**TO DO**
• A. Reproduce a passage from the MealMe excerpt word for word, beginning at the words that have "About a third" and stopping after "previous 30 days.".
• B. In the MealMe excerpt, what share of respondents had used an aggregator in the previous 30 days?
• C. Pick up the MealMe excerpt after its final sentence and keep writing.

**DOCUMENT SECTION**
□ □ □

Will Said, co-founder and CEO of MealMe, a company that offers a search engine by which consumers can shop across multiple restaurants, food stores and ordering apps, explained to PYMNTS how consumers’ behavior is driven by the desire to find the best value for specific products rather than by brand loyalty to a specific restaurant or grocer.

“What their customers are searching for are products because it turns out that the savings are just so much more,” he said. “If you search for a given coffeehouse chain, you might get a few results. If you search for coffee, you get thousands of results… It turns out that not only is there a pretty large variance in delivery prices for the same store; there’s a large variance in item prices for the exact same product.”

About a third of all consumers now order via third-party delivery services each month, according to research from the March/April edition of PYMNTS’ Digital Divide series, “The Digital Divide: Regional Variations in U.S. Food Ordering Trends and Digital Adoption,” created in collaboration with Software-as-a-Service (SaaS) customer experience management (CXM) solutions provider Paytronix. The study, which drew from a February survey of more than 2,500 U.S. adults, found that 32% of respondents had used an aggregator in the previous 30 days.

□ □ □

**DATASET EXCERPT**
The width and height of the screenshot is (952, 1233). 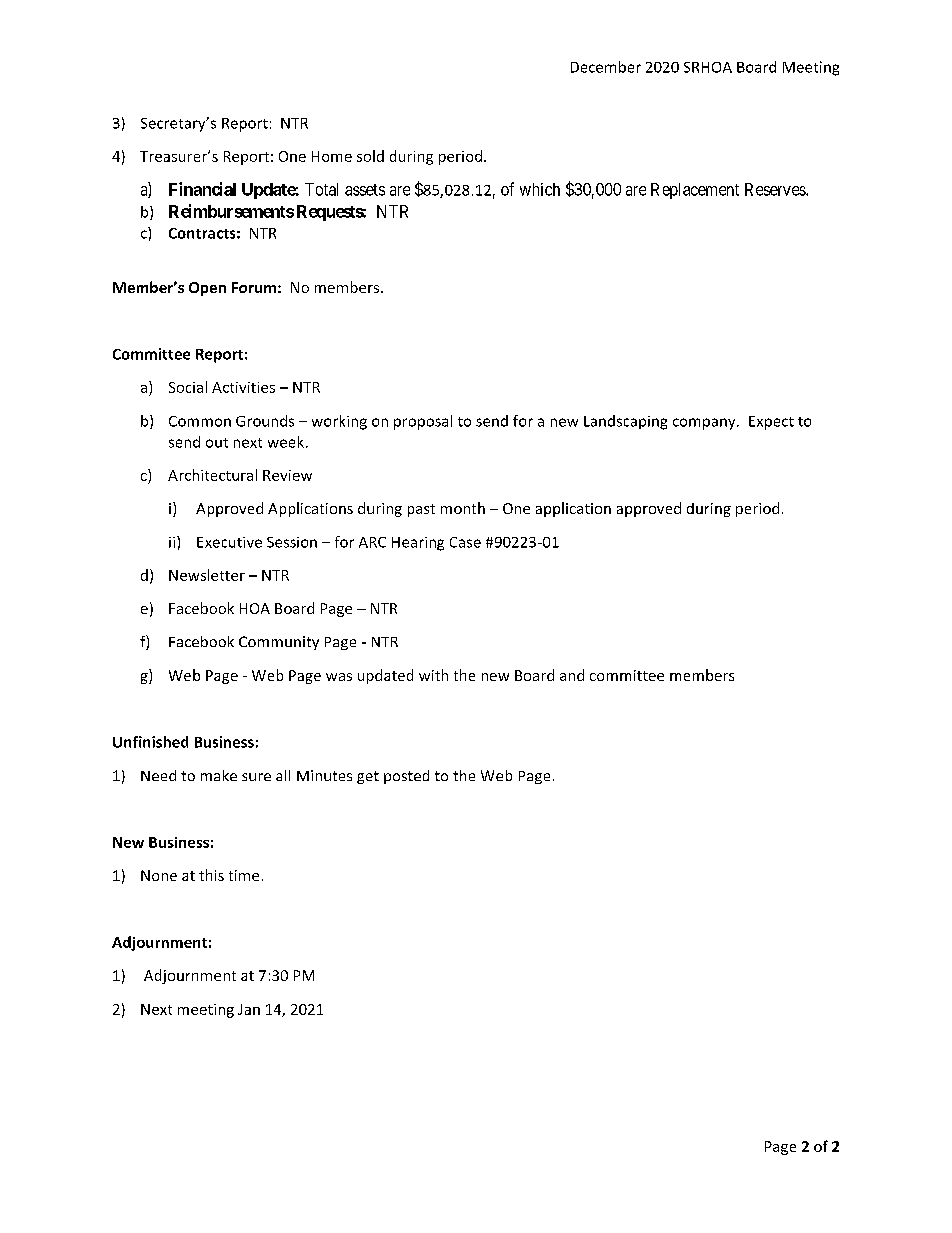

□ □ □

**SOLVED TASKS**
• A.
About a third of all consumers now order via third-party delivery services each month, according to research from the March/April edition of PYMNTS’ Digital Divide series, “The Digital Divide: Regional Variations in U.S. Food Ordering Trends and Digital Adoption,” created in collaboration with Software-as-a-Service (SaaS) customer experience management (CXM) solutions provider Paytronix. The study, which drew from a February survey of more than 2,500 U.S. adults, found that 32% of respondents had used an aggregator in the previous 30 days.

• B. 32%

• C.
Read more: New Research Shows That Regional Dining Quirks Matter in Tailoring Restaurant Offers

The Chicken Sandwich Wars

This trend is especially pronounced for items that fare well on delivery platforms. For instance, if a consumer is craving pizza, they know they have lots of options. Noting consumers’ desire for specific foods via these channels, many restaurant brands have either added new items to their menus in the past couple of years or launched entire virtual brands focused on delivery-friendly foods.

Take, for instance, the chicken sandwich wars of 2020 and 2021. Noting consumers’ searching behavior, with many restaurant customers specifically looking for the item on digital platforms, dozens of brands announced new chicken sandwich offerings. These included restaurants that had always focused on chicken, such as KFC and Chick-fil-A, and those whose focus is typically on other food categories, like McDonald’s and Burger King.

See more: KFC to Triple Global Store Count Amid Chicken Sandwich Wars

Similarly, chicken wings saw a surge in popularity. Noting this trend, in 2020, Brinker International, parent company of Chili’s Grill & Bar and Maggiano’s Little Italy, announced the launch of wing-centric virtual brand It’s Just Wings on third-party delivery services. The following year, Applebee’s partnered with Uber Eats to launch virtual brand Cosmic Wings.

In fact, wings were so popular that there were widespread shortages, prompting Wingstop to turn to other parts of the chicken, launching virtual brand Thighstop.

Read more: Wingstop’s New Virtual Brand ‘Thighstop’ Turns Chicken Shortage Into Opportunity

The New C-Store

MealMe has noticed the same trend when consumers are ordering grocery or convenience store items.

“We see people searching for individual products that are commoditized as well: brand-name toothpaste, vodka, energy drinks,” Said explained. “If you want a gallon of a certain kind of organic whole milk, there’s 1,000 stores that sell that brand in San Francisco.”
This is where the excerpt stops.